Despite the amount of vigilance businesses have in regards to cyberattacks, particularly following the high profile security breaches, scenarios like these are continually occurring, negatively impacting businesses and their daily operations. Fortunately, there are precautions you can take to avoid becoming the next infamous security headline.

Scenario #1: Network Ransomware Attacks

With cybersecurity attacks at corporations like Marriott and Facebook permeating the news, businesses across the globe are experiencing the nightmares affiliated with network ransomware breaches. Ransomware is a type of malicious software designed to block access to a computer system until a sum of money is paid, and is quickly becoming one of the most popular forms of online attacks today. Beginning as early as 1989 with the AIDS Trojan attack, ransomware is evolving on a massive scale and predicted to cost over $20 billion annually by 2021, according to Cybersecurity Ventures.

To prevent ransomware attacks, organizations need to make network security a top priority. Deploying anti-virus and anti-malware software is the first step in eliminating cybersecurity breaches. To further protect the network, organizations can restrict access control at certain levels. For instance, the United States Computer Emergency Readiness Team (US-CERT) recommends configuring access controls (file, directory, and network share permissions) with least privilege in mind. In other words, users who require access only to read documents, files, etc., should not be allowed to edit those specific files, directories or shares.

Scenario #2: Cloud Security Breaches

No organization is entirely safe from data breaches. With retail corporations like Target and health insurance companies such as Anthem previously experiencing breaches to customer data, the fear of being the target of a cybersecurity breach is at an all-time high. Many businesses tend to rely on securing sensitive data in the cloud to prevent hackers from gaining access to data. But while the cloud continues to be a secure route for many, Gartner predicts that 95 percent of cloud security failures through 2020 will be the customer’s fault.

Don’t let your organization become another statistic. Take these secure measures to protect your customers. Implement Multi-Factor Authentication (MFA), which provides a higher degree of assurance of the identity of the individual attempting to access a resource, such as a physical location, computing device, network or database. MFA creates a multi-layered authentication process, making it more complicated for an unauthorized user to gain access to sensitive data.

Encryption is also key to preventing security breaches, as it works to make intercepting and compromising data harder by converting data into indecipherable text that cannot be read by unauthorized users. That said, not all data encryption solutions are one and the same, so it is important to invest in a system that utilizes end-to-end encryption to protect data from the cradle to the grave so only the sender and receiver can authorize the information.

Scenario #3: Lack of IT Cloud Security Training

Even if a business invests in top security solutions that feature secure network access and ensure encryption of all communications and authentication procedures, sensitive data could still be at risk to hackers. Consider, for example, an employee who decides to bring a device from home (such as a tablet) to the office to access work emails throughout the day. The tablet may not be set up with secure software or anti-virus protection, thereby running the risk of connecting to an unsecured network.

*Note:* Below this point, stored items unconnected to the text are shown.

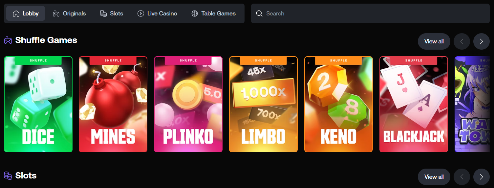View all Slots games
Viewport: 494px width, 188px height.
tap(434, 177)
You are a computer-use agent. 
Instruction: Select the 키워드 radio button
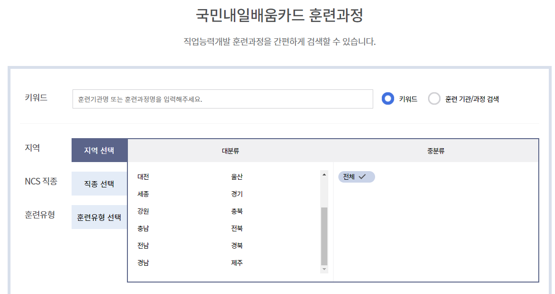388,98
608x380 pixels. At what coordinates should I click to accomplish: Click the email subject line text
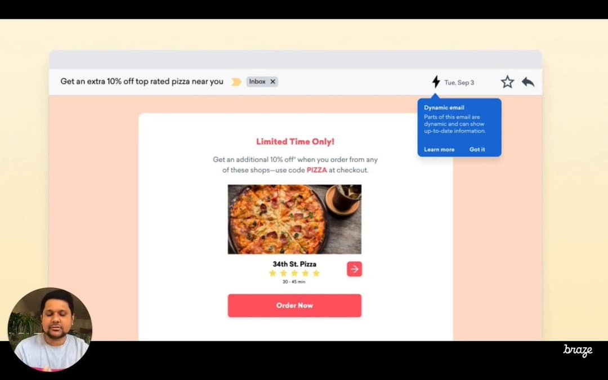coord(142,82)
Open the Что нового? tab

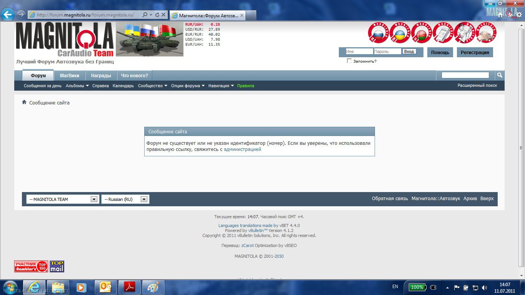[x=135, y=76]
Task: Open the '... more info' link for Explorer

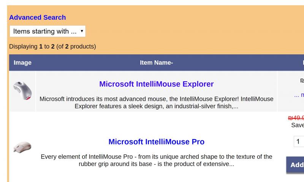Action: coord(299,95)
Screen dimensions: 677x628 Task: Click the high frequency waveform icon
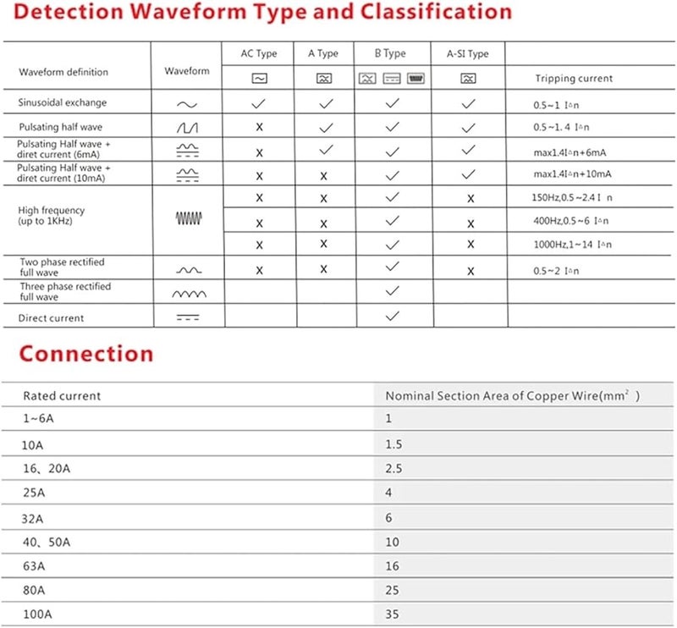coord(189,218)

Imagine the nightmare of having dozens or even hundreds of unsecured devices of this type connected to your organization’s network and accessing the cloud.

A recent study conducted by Ponemon Institute found that only 35 percent of senior executives think it is a priority to ensure that employees are knowledgeable about how data security risks affect their organizations, and 60 percent say employees are not knowledgeable or have no knowledge of the company’s security risks. The study also found that over half (55 percent) of companies surveyed have already experienced a security incident due to a malicious or negligent employee.

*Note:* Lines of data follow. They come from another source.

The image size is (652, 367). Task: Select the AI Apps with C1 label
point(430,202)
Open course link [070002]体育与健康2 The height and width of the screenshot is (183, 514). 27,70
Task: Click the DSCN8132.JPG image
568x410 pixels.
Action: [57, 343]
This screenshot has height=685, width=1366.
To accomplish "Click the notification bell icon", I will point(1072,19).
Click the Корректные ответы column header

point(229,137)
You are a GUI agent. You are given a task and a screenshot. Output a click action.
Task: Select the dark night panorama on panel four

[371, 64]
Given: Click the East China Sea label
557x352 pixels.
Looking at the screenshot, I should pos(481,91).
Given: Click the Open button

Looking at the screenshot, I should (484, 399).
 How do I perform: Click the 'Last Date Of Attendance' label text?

With many organizations, bring your own device (BYOD) policies are becoming a common practice, and although this can foster a friendly and connected atmosphere in the workplace, it also creates the potential to incite a security breach. If your organization has a BYOD policy, or is considering implementing one, it is important to develop, institute, and practice company-wide employee education programs and courses to identify scams, malicious links and weak passwords. Password requirements commonly fall through the cracks of security. A 2015 security analysis found that along with weak remote access security 94 percent of breaches were due to weak passwords.

Security is crucial at every level of an organization and adopting a culture of security awareness can mean the difference between an IT connection failure and success. Fortunately, when prevention steps are strategically placed, organizations can rest easy knowing that they have safely put the most common IT connection nightmares to bed.